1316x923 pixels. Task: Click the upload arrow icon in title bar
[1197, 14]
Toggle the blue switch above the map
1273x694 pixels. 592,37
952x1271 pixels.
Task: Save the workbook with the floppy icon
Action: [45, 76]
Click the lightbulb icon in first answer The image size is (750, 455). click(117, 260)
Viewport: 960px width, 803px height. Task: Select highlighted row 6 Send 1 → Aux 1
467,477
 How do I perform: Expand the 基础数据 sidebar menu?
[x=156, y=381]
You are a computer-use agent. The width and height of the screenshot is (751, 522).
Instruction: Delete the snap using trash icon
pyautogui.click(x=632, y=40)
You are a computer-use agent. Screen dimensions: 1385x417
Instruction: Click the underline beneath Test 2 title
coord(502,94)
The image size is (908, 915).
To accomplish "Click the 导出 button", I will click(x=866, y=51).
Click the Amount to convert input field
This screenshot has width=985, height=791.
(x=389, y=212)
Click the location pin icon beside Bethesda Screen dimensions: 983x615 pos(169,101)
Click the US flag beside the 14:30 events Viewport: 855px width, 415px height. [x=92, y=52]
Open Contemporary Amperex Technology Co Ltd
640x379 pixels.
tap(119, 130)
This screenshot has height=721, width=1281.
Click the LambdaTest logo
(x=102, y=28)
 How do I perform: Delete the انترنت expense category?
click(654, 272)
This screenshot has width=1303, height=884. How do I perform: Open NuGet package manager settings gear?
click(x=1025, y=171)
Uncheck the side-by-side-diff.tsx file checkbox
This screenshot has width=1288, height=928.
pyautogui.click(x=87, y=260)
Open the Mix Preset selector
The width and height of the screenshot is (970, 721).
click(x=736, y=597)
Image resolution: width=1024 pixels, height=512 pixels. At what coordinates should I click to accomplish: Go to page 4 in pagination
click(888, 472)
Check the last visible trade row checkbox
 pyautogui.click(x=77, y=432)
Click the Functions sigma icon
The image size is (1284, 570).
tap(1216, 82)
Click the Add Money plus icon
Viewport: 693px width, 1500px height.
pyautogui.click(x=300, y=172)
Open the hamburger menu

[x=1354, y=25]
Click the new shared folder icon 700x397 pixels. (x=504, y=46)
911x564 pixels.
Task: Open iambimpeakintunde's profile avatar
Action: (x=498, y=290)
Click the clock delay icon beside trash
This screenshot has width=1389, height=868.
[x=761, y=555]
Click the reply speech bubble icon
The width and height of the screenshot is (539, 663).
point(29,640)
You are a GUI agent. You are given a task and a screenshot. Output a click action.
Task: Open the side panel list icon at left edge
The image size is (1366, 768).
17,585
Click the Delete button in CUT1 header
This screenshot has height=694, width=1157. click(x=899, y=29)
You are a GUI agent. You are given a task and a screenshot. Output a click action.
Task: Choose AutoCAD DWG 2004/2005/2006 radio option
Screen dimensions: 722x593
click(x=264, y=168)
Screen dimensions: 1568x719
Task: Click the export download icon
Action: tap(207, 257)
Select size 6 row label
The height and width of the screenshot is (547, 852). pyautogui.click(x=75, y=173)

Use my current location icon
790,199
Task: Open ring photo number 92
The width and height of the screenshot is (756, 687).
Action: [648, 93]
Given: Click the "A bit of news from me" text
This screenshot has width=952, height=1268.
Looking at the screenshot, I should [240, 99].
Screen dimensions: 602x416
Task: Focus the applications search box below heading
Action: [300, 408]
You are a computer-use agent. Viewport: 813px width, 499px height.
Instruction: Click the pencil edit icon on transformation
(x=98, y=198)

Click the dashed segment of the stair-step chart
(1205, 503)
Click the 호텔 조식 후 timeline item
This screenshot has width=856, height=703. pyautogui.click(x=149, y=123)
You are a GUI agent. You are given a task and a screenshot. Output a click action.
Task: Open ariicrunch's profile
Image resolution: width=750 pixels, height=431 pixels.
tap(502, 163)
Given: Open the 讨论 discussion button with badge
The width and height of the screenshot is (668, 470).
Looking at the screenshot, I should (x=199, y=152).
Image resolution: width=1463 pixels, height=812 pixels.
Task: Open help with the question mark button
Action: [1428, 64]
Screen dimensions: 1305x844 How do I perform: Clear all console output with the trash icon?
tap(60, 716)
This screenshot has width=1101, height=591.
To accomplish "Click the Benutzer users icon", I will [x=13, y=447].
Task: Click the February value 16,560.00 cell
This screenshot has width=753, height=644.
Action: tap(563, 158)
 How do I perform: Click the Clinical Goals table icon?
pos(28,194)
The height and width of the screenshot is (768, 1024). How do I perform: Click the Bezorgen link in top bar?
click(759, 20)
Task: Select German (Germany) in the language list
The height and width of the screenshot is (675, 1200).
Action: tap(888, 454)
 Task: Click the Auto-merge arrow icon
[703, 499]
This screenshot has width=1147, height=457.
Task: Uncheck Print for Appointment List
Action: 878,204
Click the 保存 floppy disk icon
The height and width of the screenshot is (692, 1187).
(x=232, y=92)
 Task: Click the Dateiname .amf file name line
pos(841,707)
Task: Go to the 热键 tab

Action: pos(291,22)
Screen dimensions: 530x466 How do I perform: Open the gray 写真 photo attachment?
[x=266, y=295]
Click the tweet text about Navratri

•••

■ Your assignment ■
Go back to the listing above. Copy word for word the lines from the one with "This screenshot has width=952, height=1268." through the one with "You are a computer-use agent. Viewport: 813px", and nothing more.

■ Written response ■
This screenshot has width=952, height=1268.
Looking at the screenshot, I should [240, 99].
Screen dimensions: 602x416
Task: Focus the applications search box below heading
Action: [300, 408]
You are a computer-use agent. Viewport: 813px width, 499px height.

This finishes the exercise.